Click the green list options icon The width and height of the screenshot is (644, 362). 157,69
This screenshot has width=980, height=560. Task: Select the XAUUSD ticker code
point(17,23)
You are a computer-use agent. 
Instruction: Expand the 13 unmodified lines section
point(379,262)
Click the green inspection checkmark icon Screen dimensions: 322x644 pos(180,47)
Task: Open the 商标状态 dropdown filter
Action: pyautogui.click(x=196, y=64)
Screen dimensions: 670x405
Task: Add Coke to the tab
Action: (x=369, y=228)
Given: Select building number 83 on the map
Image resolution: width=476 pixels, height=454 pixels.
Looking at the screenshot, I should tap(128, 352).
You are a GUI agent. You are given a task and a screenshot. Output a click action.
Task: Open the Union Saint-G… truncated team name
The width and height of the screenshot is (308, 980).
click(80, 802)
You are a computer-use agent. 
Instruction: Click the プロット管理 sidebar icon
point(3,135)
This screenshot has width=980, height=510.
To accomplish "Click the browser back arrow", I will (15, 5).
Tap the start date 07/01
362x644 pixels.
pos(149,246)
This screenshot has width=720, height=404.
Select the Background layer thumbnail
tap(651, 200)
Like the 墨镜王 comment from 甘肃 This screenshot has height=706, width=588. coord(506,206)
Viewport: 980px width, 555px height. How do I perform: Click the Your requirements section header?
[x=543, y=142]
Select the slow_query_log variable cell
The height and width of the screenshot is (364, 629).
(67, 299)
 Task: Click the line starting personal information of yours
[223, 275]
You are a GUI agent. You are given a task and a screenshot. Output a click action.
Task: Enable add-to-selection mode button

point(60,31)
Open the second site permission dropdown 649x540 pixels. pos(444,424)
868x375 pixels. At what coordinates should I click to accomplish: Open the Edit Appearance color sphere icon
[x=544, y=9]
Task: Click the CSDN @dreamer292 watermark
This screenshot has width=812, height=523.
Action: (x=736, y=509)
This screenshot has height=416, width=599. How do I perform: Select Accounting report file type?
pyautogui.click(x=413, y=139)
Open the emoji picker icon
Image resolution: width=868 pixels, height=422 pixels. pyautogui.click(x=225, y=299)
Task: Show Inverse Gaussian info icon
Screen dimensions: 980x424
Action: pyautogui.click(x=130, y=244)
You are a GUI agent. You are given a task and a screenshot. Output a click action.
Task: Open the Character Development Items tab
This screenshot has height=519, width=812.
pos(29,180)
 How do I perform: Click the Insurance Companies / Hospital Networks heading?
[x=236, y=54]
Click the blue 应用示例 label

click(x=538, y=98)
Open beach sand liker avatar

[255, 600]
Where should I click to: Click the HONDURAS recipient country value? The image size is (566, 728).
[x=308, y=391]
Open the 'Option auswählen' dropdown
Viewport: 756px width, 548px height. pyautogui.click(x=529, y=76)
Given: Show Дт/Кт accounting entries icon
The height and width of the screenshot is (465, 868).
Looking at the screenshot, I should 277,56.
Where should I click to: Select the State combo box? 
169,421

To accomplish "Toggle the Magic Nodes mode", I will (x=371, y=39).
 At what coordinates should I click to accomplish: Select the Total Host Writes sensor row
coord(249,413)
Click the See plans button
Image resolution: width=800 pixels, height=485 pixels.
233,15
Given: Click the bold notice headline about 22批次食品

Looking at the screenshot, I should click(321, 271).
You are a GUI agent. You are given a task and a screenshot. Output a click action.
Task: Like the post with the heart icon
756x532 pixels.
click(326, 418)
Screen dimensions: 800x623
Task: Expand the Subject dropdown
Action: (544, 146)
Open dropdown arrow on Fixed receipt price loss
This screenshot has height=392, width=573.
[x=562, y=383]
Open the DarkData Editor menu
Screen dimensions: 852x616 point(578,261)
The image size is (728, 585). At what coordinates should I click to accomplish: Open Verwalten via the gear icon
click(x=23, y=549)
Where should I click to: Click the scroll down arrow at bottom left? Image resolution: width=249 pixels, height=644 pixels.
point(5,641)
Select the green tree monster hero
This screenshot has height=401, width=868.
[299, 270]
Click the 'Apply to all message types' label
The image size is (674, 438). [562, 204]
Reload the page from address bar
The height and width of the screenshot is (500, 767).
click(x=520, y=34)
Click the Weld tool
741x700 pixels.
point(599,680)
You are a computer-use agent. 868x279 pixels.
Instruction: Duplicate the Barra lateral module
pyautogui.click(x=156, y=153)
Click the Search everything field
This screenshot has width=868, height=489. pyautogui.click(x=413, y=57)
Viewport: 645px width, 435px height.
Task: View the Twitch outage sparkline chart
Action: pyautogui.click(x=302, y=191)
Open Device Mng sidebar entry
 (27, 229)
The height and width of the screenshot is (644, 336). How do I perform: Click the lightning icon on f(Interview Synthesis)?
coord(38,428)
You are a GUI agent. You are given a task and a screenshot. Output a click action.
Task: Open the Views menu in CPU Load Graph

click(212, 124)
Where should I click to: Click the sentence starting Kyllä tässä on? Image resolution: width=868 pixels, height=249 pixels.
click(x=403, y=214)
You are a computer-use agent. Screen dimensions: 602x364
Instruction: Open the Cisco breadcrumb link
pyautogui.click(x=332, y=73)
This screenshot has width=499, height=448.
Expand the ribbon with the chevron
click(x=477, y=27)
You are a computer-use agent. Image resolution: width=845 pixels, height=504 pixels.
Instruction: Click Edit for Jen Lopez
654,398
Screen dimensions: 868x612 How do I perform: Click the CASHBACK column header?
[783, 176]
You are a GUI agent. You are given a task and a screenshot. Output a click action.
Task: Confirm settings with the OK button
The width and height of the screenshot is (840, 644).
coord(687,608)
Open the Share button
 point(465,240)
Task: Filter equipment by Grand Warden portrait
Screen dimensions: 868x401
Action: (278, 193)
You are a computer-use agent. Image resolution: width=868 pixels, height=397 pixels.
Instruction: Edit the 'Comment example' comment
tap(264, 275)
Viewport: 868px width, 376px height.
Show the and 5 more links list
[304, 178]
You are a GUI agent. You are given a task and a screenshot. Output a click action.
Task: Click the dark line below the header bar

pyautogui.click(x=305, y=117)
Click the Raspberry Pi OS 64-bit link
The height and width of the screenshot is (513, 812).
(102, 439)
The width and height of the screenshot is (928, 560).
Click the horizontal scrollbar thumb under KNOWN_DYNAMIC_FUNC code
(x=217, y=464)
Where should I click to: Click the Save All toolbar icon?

━━━━━━━━━━━━━━━━

** Exercise details **
Copy out each entry precisely. Leave nothing out.

** Response area **
Click the green list options icon The width and height of the screenshot is (644, 362). 157,69
This screenshot has width=980, height=560. Task: Select the XAUUSD ticker code
point(17,23)
You are a computer-use agent. 
Instruction: Expand the 13 unmodified lines section
point(379,262)
Click the green inspection checkmark icon Screen dimensions: 322x644 pos(180,47)
Task: Open the 商标状态 dropdown filter
Action: pyautogui.click(x=196, y=64)
Screen dimensions: 670x405
Task: Add Coke to the tab
Action: (x=369, y=228)
Given: Select building number 83 on the map
Image resolution: width=476 pixels, height=454 pixels.
Looking at the screenshot, I should tap(128, 352).
You are a GUI agent. You are given a task and a screenshot. Output a click action.
Task: Open the Union Saint-G… truncated team name
The width and height of the screenshot is (308, 980).
click(80, 802)
You are a computer-use agent. 
Instruction: Click the プロット管理 sidebar icon
point(3,135)
This screenshot has width=980, height=510.
To accomplish "Click the browser back arrow", I will (15, 5).
Tap the start date 07/01
362x644 pixels.
pos(149,246)
This screenshot has width=720, height=404.
Select the Background layer thumbnail
tap(651, 200)
Like the 墨镜王 comment from 甘肃 This screenshot has height=706, width=588. coord(506,206)
Viewport: 980px width, 555px height. How do I perform: Click the Your requirements section header?
[x=543, y=142]
Select the slow_query_log variable cell
The height and width of the screenshot is (364, 629).
(67, 299)
 Task: Click the line starting personal information of yours
[223, 275]
You are a GUI agent. You are given a task and a screenshot. Output a click action.
Task: Enable add-to-selection mode button

point(60,31)
Open the second site permission dropdown 649x540 pixels. pos(444,424)
868x375 pixels. At what coordinates should I click to accomplish: Open the Edit Appearance color sphere icon
[x=544, y=9]
Task: Click the CSDN @dreamer292 watermark
This screenshot has width=812, height=523.
Action: (x=736, y=509)
This screenshot has height=416, width=599. How do I perform: Select Accounting report file type?
pyautogui.click(x=413, y=139)
Open the emoji picker icon
Image resolution: width=868 pixels, height=422 pixels. pyautogui.click(x=225, y=299)
Task: Show Inverse Gaussian info icon
Screen dimensions: 980x424
Action: pyautogui.click(x=130, y=244)
You are a GUI agent. You are given a task and a screenshot. Output a click action.
Task: Open the Character Development Items tab
This screenshot has height=519, width=812.
pos(29,180)
 How do I perform: Click the Insurance Companies / Hospital Networks heading?
[x=236, y=54]
Click the blue 应用示例 label

click(x=538, y=98)
Open beach sand liker avatar

[255, 600]
Where should I click to: Click the HONDURAS recipient country value? The image size is (566, 728).
[x=308, y=391]
Open the 'Option auswählen' dropdown
Viewport: 756px width, 548px height. pyautogui.click(x=529, y=76)
Given: Show Дт/Кт accounting entries icon
The height and width of the screenshot is (465, 868).
Looking at the screenshot, I should 277,56.
Where should I click to: Select the State combo box? 
169,421

To accomplish "Toggle the Magic Nodes mode", I will (x=371, y=39).
 At what coordinates should I click to accomplish: Select the Total Host Writes sensor row
coord(249,413)
Click the See plans button
Image resolution: width=800 pixels, height=485 pixels.
233,15
Given: Click the bold notice headline about 22批次食品

Looking at the screenshot, I should click(321, 271).
You are a GUI agent. You are given a task and a screenshot. Output a click action.
Task: Like the post with the heart icon
756x532 pixels.
click(326, 418)
Screen dimensions: 800x623
Task: Expand the Subject dropdown
Action: (544, 146)
Open dropdown arrow on Fixed receipt price loss
This screenshot has height=392, width=573.
[x=562, y=383]
Open the DarkData Editor menu
Screen dimensions: 852x616 point(578,261)
The image size is (728, 585). At what coordinates should I click to accomplish: Open Verwalten via the gear icon
click(x=23, y=549)
Where should I click to: Click the scroll down arrow at bottom left? Image resolution: width=249 pixels, height=644 pixels.
point(5,641)
Select the green tree monster hero
This screenshot has height=401, width=868.
[299, 270]
Click the 'Apply to all message types' label
The image size is (674, 438). [562, 204]
Reload the page from address bar
The height and width of the screenshot is (500, 767).
click(x=520, y=34)
Click the Weld tool
741x700 pixels.
point(599,680)
You are a computer-use agent. 868x279 pixels.
Instruction: Duplicate the Barra lateral module
pyautogui.click(x=156, y=153)
Click the Search everything field
This screenshot has width=868, height=489. pyautogui.click(x=413, y=57)
Viewport: 645px width, 435px height.
Task: View the Twitch outage sparkline chart
Action: pyautogui.click(x=302, y=191)
Open Device Mng sidebar entry
 (27, 229)
The height and width of the screenshot is (644, 336). How do I perform: Click the lightning icon on f(Interview Synthesis)?
coord(38,428)
You are a GUI agent. You are given a task and a screenshot. Output a click action.
Task: Open the Views menu in CPU Load Graph

click(212, 124)
Where should I click to: Click the sentence starting Kyllä tässä on? Image resolution: width=868 pixels, height=249 pixels.
click(x=403, y=214)
You are a computer-use agent. Screen dimensions: 602x364
Instruction: Open the Cisco breadcrumb link
pyautogui.click(x=332, y=73)
This screenshot has width=499, height=448.
Expand the ribbon with the chevron
click(x=477, y=27)
You are a computer-use agent. Image resolution: width=845 pixels, height=504 pixels.
Instruction: Click Edit for Jen Lopez
654,398
Screen dimensions: 868x612 How do I perform: Click the CASHBACK column header?
[783, 176]
You are a GUI agent. You are given a task and a screenshot. Output a click action.
Task: Confirm settings with the OK button
The width and height of the screenshot is (840, 644).
coord(687,608)
Open the Share button
 point(465,240)
Task: Filter equipment by Grand Warden portrait
Screen dimensions: 868x401
Action: (278, 193)
You are a computer-use agent. Image resolution: width=868 pixels, height=397 pixels.
Instruction: Edit the 'Comment example' comment
tap(264, 275)
Viewport: 868px width, 376px height.
Show the and 5 more links list
[304, 178]
You are a GUI agent. You are given a task and a screenshot. Output a click action.
Task: Click the dark line below the header bar

pyautogui.click(x=305, y=117)
Click the Raspberry Pi OS 64-bit link
The height and width of the screenshot is (513, 812).
(102, 439)
The width and height of the screenshot is (928, 560).
Click the horizontal scrollbar thumb under KNOWN_DYNAMIC_FUNC code
(x=217, y=464)
Where should I click to: Click the Save All toolbar icon?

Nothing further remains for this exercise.